In this paper, abundant cotton linters in Xinjiang were adopted as a carbon aerogel precursor relying on the alkaline substrate of cellulose hydrogel, so nickel ferrite nano-metal compounds were synthesized and encapsulated into cellulose-based carbon aerogels to form the cotton linters’ cellulose-based NiFe₂O₄ carbon aerogel (NiFe₂O₄-CA) nanocomposites. This route imparts magnetic properties to carbon nanoparticles, which enable them to avoid the secondary contamination caused by the leaching of NiFe₂O₄ nanoparticles into the solution under the heterogeneous system. The cotton linters’ cellulose-based NiFe₂O₄ carbon aerogel nanocomposite was cleverly constructed into a REDOX system by applying the photo-Fenton principle to increase the generation of OH free radicals and to promote the transformation of pollutants. The research of this item presents a new practical and effective method for the treatments of printing and dyeing wastewaters.

2. Materials and Methods

2.1. Materials

Cotton linters (cellulose, ≥94%, Aksu, Xinjiang, China), iron (III) nitrate nonahydrate (Fe(NO₃)₃·9H₂O, 98%, Yongsheng Fine Chemicals, Tianjin, China), nickel (II) nitrate hexahydrate (Ni(NO₃)₂·6H₂O, 99%, Shanpu Chemical, Shanghai, China), hydrogen peroxide (H₂O₂, 30%, Yongsheng Fine Chemicals, Tianjin, China), Methylene blue and urea (Bodi Chemical, Tianjin, China) were purchased and applied respectively. All the reagents used were of AR grade and were adopted as soon as they were received. The chemical composition of cotton linters is shown in

Table 1. Chemical composition of cotton linters.
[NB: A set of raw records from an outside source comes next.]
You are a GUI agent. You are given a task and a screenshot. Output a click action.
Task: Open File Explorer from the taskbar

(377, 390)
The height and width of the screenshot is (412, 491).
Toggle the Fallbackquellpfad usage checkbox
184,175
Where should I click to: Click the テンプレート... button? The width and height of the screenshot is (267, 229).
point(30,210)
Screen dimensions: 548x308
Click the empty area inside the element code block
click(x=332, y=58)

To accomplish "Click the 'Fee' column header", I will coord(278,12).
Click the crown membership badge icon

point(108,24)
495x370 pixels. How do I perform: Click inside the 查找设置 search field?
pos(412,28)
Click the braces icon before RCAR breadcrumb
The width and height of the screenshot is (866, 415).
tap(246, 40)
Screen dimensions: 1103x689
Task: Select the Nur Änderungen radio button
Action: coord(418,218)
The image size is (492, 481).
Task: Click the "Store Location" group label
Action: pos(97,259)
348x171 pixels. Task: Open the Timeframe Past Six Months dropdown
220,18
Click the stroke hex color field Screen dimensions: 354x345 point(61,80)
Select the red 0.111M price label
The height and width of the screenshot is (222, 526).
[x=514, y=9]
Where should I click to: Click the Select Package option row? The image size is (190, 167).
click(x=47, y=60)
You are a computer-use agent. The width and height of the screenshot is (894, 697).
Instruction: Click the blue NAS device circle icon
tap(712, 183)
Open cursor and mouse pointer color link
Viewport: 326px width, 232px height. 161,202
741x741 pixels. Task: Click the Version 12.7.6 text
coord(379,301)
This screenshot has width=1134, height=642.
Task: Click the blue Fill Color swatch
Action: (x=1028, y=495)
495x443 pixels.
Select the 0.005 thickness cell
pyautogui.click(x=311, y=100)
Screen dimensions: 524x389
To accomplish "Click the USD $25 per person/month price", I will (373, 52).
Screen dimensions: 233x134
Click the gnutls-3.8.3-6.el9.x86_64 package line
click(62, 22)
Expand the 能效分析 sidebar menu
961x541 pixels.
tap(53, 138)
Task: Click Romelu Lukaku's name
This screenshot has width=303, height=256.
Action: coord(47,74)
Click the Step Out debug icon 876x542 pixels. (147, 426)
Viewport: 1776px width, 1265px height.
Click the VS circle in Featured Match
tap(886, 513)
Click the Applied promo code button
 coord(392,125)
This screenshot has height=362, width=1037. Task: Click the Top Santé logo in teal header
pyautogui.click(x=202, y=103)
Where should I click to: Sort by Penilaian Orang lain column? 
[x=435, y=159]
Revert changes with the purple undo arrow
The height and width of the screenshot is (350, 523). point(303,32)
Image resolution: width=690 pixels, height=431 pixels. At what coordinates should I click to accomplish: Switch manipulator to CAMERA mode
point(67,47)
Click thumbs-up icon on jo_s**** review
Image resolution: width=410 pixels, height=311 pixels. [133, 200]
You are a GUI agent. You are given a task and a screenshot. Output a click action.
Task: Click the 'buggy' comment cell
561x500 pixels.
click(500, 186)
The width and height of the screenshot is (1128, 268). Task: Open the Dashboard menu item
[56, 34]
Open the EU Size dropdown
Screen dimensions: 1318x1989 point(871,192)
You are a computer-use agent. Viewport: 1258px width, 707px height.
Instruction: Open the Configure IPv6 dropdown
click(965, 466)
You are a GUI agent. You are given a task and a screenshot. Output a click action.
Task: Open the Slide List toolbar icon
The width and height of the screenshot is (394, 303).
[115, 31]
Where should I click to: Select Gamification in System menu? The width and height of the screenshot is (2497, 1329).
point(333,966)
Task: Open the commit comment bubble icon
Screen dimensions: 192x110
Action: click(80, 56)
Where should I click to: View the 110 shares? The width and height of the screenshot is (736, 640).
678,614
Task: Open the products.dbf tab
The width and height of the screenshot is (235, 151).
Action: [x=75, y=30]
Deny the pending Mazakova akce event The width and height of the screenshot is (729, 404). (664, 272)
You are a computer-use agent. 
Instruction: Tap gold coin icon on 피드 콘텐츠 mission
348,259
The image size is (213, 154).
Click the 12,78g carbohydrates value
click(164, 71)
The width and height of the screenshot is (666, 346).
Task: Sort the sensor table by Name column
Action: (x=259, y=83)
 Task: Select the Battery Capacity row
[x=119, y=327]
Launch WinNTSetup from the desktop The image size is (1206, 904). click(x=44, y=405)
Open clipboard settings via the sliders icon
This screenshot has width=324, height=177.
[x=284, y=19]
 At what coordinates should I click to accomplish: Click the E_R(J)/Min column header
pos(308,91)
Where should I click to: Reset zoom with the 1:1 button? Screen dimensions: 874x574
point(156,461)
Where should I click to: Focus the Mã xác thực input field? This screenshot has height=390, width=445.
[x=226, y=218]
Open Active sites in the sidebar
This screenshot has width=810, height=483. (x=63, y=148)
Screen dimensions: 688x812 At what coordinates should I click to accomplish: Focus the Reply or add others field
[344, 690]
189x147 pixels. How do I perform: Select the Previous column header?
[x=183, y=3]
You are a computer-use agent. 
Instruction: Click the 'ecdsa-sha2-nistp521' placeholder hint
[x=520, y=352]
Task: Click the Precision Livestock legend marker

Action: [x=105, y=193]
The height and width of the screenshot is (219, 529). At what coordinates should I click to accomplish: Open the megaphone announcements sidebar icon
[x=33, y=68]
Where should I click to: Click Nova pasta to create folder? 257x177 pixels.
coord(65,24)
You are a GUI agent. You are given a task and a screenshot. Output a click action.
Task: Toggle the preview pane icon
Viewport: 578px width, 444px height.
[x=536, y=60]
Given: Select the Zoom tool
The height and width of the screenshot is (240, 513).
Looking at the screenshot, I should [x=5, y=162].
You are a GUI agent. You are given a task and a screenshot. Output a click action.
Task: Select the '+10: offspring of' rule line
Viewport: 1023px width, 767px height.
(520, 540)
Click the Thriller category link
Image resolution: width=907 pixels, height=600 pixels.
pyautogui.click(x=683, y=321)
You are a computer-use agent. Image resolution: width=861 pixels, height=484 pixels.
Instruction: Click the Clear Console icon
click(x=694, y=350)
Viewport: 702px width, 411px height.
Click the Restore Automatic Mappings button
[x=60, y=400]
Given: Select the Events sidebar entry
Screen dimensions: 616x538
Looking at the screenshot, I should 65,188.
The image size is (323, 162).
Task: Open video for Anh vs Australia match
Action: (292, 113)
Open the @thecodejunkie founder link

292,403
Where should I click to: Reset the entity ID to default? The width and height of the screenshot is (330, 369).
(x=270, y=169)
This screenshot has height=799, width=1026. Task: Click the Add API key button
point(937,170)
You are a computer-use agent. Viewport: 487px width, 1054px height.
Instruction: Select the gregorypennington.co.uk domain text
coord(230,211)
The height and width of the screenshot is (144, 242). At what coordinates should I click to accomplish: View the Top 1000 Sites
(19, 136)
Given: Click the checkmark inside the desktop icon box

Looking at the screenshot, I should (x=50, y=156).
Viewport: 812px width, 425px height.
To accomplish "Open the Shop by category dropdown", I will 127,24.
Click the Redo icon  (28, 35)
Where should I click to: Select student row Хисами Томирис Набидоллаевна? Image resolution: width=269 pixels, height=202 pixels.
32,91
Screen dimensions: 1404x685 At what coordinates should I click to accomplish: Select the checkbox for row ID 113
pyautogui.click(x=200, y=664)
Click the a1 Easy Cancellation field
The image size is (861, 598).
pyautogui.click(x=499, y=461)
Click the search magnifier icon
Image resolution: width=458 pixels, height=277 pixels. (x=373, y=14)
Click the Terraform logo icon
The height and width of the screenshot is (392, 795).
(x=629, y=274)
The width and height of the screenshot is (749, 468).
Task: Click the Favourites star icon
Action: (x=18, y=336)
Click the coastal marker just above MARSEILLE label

Cotton Linters	Color	Cellulose/(%)	Sulfuric Acid Insoluble Substance/(%)	Ash/(%)	Iron Content/(mg/kg)	Fat Content/(%)
	oyster white	≥94	≤2	≤2	≤180	≤0.8

.

2.2. Methods

2.2.1. Preparation of Cotton Linters’ Cellulose/NiFe₂O₄ Carbon Aerogel Nanocomposites

A total of 4g of cotton linters’ cellulose was dispersed into the green solvent system of NaOH/Urea/H₂O (mass ratio: 7:12:81), which was frozen for 12 h at −20 °C to form cellulose hydrogel. Nickel nitrate hexahydrate (Ni(NO₃)₂·6H₂O) and ferric nitrate ix hydrate (Fe(NO₃)₃·9H₂O) were both added to cellulose hydrogels at the molar ratio of 1:2. The load ratio of cellulose was changed by adjusting the masses of Ni(NO₃)₂·6H₂O and Fe(NO₃)₃·9H₂O. The above samples were heated and stirred in a water bath at 80 °C for 4 h, and then strongly stirred for 40 min. The hybrid colloids with 25%, 50%, 75% and 100% cellulose nickel (NiFe₂O₄) were prepared respectively, which were washed with ethanol and distilled water after they were naturally cooled to room temperature until the filter cakes became neutral. Afterwards, the filter cakes were freeze-dried at −60 °C for 24 h in a freeze-drying machine to formulate the cotton linters’ cellulose-based NiFe₂O₄ composite aerogels. Then, they were carbonized in a tube furnace with an N₂ atmosphere setting the temperature at 600 °C for 2 h, until cellulose/NiFe₂O₄-CA samples were eventually gained. The optimum calcination temperature for obtaining the optimal photocatalytic activity of NiFe₂O₄-CA under the conditions is 600 °C. The formation route of NiFe₂O₄-CA is shown in Scheme 1.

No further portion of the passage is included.